[Start of section]
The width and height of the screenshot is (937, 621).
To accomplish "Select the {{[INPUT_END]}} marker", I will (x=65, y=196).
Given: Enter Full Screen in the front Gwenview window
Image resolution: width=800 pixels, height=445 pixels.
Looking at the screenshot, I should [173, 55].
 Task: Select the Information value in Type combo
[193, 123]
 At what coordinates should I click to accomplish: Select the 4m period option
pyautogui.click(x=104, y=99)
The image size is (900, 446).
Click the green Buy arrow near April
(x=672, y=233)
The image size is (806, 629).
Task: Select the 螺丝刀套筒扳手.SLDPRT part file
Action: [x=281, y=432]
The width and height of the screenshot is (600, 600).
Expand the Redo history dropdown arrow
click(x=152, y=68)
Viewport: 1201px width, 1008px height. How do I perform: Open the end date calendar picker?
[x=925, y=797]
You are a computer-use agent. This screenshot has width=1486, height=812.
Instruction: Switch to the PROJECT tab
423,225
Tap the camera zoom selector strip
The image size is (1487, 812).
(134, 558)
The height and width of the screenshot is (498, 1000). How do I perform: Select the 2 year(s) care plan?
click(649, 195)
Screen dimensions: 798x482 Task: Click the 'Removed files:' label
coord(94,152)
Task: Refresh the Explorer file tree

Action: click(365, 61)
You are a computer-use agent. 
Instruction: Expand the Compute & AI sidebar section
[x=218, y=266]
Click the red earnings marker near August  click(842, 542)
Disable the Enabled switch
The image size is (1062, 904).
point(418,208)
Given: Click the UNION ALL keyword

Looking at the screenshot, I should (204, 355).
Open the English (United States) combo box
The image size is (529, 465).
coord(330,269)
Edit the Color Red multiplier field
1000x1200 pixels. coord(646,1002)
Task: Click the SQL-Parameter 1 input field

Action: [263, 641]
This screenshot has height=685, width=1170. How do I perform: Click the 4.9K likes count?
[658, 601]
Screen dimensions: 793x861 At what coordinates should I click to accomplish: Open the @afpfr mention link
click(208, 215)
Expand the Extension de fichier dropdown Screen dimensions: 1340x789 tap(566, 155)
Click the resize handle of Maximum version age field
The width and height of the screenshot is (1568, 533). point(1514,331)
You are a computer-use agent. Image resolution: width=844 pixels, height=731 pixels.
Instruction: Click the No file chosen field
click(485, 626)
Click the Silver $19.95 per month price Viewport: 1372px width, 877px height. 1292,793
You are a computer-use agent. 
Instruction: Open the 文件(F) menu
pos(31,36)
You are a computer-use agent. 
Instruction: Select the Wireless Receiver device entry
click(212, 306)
[End of section]
◆ TASK INSTRUCTIONS ◆
Each line from the material above that mentions the word "marker" needs to be copied.

◆ ANSWER TO THIS TASK ◆
To accomplish "Select the {{[INPUT_END]}} marker", I will (x=65, y=196).
Click the red earnings marker near August  click(842, 542)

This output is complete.